_Problem_
The job is to find each line of the records below that includes the word "computer" and copy it.

_Excerpted data_
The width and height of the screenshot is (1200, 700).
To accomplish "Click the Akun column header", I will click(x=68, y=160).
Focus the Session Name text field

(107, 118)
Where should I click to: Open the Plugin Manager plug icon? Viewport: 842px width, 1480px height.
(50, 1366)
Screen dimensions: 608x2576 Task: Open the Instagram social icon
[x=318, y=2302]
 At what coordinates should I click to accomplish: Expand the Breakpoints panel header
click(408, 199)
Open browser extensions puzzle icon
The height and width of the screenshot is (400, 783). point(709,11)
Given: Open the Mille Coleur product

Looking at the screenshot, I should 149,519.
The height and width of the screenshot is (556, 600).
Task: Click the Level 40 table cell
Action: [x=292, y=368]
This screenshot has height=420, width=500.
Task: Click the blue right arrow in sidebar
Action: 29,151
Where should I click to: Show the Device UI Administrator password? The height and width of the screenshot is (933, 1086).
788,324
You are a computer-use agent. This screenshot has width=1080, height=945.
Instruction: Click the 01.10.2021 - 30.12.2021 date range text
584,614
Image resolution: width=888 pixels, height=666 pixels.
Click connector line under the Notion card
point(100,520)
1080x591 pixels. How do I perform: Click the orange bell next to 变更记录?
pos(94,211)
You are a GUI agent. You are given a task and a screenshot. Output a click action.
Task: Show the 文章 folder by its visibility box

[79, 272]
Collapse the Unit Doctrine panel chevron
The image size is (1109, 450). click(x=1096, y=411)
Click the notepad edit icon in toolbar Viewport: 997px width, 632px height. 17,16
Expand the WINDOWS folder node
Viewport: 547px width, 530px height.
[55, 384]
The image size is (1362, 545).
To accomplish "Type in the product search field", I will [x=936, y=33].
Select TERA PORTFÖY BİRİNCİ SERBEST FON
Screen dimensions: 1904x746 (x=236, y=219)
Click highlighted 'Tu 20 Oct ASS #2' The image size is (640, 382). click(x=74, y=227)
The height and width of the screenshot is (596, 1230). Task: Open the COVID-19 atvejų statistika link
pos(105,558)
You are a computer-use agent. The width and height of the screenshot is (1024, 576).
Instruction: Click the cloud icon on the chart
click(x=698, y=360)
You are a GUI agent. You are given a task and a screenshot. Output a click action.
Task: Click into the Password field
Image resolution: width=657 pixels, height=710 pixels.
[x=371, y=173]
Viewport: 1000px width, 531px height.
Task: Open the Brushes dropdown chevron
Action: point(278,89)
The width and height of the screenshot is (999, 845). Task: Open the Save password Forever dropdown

_Response to this exercise_
You are a computer-use agent. This screenshot has width=1080, height=945.
You are a computer-use agent. The width and height of the screenshot is (1024, 576).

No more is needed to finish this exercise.